Filed under: Uncategorized — zeeeko @ 5:18 am

When we wake up in the morning, sometimes we now that it’s going to be raining that day, or sunny, or even snowing which means no school…hopefully. Climate is the average weather over many years. It changes gradually, and lasts for a long time like during the four seasons. Many, many, many years, we’ll say millions of years ago many of the earth’s land was under ice, for example a “few thousand years ago UK was under ice,” EPA scientists say. Earth has warmed up really fast, and still is. This is called Global Warming.

How is the Earth’s climate changed?

How is earth warmed up…obviously from the sun, our number one resource for energy and light. But many things block the heat from being released such as the greenhouse gases. These greenhouse gases are Carbon Dioxide, Nitrous Oxide, Methane, and Water Vapor. The image beside shows how that works…but it mostly works like a regular greenhouse works. That’s why they call it the greenhouse effect. From all these greenhouse gases…it warms up the earth…maybe in the future too hot for us to survive.

Greenhouse Gases

  • Carbon dioxide comes from many natural sources such as volcanoes, soils, oceans, and living things. Plants soak up carbon dioxide from the atmosphere as they grow and the ocean acts like a sink for carbon dioxide to be stored in. Carbon dioxide is a key greenhouse gas because it is common and increasing because of human activity such as cars to other engines that makes life easier for the humans.
  • Nitrous oxide comes from soils, oceans and burning wood and fossil fuels. Its greenhouse effect is 320 times greater than carbon dioxide, but it is rare in the atmosphere.
  • Water vapour is the most common and strongest greenhouse gas. Lots, lots of water evaporates from the oceans, mostly closer to the equator since its hotter there.
  • Methane is formed when things rot without oxygen. It has 25 times more greenhouse effect than carbon dioxide, and its also rare in the atmosphere.

Many of our activities make greenhouse gases.

  • Burning Fossil Fuel

Fossil fuels (coal, gas & oil) are the remains of organisms that have been buried since the dinosaurs walked the Earth. We burn fossil fuel in power stations and to heat our houses.

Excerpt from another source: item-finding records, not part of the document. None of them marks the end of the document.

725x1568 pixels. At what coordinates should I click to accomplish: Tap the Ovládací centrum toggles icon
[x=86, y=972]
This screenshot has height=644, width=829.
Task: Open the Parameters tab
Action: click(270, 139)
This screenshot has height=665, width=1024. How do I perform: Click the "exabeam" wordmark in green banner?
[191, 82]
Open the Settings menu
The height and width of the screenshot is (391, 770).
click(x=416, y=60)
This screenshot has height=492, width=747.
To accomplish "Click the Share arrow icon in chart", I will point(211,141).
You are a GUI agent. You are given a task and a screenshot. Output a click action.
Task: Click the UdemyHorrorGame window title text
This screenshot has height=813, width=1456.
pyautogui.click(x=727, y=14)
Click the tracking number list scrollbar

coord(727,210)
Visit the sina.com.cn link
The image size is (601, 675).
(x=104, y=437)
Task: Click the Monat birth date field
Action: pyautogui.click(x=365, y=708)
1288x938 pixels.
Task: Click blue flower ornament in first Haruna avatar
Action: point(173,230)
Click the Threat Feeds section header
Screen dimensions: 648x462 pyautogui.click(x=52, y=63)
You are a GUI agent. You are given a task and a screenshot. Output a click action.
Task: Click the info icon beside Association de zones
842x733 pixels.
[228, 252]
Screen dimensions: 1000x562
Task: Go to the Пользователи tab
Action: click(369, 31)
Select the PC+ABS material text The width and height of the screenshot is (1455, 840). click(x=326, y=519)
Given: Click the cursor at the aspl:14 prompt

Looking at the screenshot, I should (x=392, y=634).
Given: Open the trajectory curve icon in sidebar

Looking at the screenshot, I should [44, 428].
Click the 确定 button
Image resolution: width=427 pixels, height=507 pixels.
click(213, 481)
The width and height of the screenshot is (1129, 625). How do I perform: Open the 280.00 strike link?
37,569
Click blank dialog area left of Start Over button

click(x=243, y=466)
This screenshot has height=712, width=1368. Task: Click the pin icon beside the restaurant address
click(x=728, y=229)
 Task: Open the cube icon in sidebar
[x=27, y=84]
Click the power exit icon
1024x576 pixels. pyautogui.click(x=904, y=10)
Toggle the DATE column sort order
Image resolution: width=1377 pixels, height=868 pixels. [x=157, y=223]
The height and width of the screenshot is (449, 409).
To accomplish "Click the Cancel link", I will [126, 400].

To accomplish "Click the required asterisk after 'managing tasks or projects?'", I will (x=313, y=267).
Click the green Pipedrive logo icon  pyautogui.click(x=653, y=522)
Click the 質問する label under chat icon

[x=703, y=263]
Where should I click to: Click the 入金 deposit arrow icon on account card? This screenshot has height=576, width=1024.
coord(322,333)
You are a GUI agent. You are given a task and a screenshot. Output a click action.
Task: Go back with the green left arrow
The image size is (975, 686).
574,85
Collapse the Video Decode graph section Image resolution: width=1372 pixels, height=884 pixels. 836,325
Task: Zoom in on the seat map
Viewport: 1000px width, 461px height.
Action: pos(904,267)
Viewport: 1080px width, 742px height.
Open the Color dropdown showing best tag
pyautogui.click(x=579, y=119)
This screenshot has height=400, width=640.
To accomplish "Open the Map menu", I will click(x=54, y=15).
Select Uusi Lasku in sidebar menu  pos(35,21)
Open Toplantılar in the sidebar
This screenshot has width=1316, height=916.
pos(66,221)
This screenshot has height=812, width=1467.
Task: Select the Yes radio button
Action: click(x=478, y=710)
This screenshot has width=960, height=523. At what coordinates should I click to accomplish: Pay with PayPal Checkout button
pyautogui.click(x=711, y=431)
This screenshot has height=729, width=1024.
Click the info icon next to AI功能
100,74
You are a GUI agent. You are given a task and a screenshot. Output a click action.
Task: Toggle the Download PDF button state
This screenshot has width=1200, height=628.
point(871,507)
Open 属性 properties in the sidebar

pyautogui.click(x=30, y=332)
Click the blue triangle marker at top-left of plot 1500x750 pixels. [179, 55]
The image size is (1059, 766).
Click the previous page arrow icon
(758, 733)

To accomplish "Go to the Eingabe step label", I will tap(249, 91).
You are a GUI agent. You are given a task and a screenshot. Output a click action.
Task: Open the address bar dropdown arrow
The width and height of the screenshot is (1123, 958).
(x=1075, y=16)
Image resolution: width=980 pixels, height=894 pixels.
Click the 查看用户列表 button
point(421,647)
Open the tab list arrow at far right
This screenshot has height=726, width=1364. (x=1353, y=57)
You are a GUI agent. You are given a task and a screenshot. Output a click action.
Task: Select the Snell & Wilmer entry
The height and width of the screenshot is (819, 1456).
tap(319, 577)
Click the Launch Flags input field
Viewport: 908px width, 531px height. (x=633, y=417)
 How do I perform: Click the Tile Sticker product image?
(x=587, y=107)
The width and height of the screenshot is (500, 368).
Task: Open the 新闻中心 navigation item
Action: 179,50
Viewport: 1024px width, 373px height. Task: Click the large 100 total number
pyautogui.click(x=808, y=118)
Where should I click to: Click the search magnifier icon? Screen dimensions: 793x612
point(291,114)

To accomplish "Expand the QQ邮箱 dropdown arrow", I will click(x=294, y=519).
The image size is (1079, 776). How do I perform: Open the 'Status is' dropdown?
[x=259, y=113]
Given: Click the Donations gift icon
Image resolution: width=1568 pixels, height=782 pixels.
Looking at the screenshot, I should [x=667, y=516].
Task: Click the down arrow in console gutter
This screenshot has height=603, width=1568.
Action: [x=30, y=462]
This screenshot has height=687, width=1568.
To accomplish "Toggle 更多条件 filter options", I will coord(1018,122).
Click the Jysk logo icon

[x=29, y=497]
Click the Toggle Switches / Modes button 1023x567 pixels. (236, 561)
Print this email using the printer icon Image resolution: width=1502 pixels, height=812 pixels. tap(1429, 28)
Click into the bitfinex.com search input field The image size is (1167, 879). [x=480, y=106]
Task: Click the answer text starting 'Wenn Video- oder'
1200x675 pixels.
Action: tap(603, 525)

Burning fossil fuels releases carbon that has been trapped for millions of years and adds carbon dioxide to the atmosphere. Carbon dioxide levels have increased by 25% since the industrial revolution.

  • Driving Cars

Petrol is a fossil fuel, so we add carbon dioxide to the atmosphere by burning it. Car exhausts also contain many other polluting chemicals.

  • Deforestation

Huge areas of forest are being cut down all over the world. When trees are burnt, the carbon that they locked away is released as carbon dioxide.

  • Landfill sites

When we throw food and garden waste into our rubbish bins, it gets buried in landfill sites. As it rots under piles of other rubbish, it creates methane.

  • CFCs For Fridges and Aerosols

CFC stands for chlorofluoro-carbon. CFCs do not exist naturally. Wemake them using industrial processes. They are used for coolants in fridges andpropellants in aerosols. There are only tiny amounts in the atmosphere (less than 0.000001%), but they have around 10,000 times the ‘greenhouse effect’ of carbon dioxide. CFCs also destroy ozone – an important part of the upper atmosphere. Some ozone friendly CFCs are still greenhouse gases.

  • Farming

When farmers add nitrogen fertiliser to the soil, some of it is turned into nitrous oxide, a powerful greenhouse gas. Cows produce methane when grass ferments in their stomach. There are an estimated 1.2 billion cattle in the world, all adding to the world’s greenhouse gases.

Sources

Image-http://www.effectofglobalwarming.com/images/What-is-global-warming-img.jpg

http://www.funnyandjokes.com/wp-content/uploads/2007/06/shark-global-warming.jpg

EPA Climate Change

Climate Change Vs. Global Warming

 

…Eco-City June 11, 2008

Filed under: Uncategorized — zeeeko @ 4:23 am

This blog is part two of the image blog where I talked briefly about an Eco-city. An Eco-city has great importance to the environment, for the people that live in that area, and all the living species that live within and around it. The Eco-city that I previously talked about was Dongtan and that Eco-city was designed by Alejandro Gutierrez and he went onto designing the Eco-city because it was located near the Yangtze River in Shanghai that rare birds use as migratory path. So an Eco-city is important for us to consider and pursue in.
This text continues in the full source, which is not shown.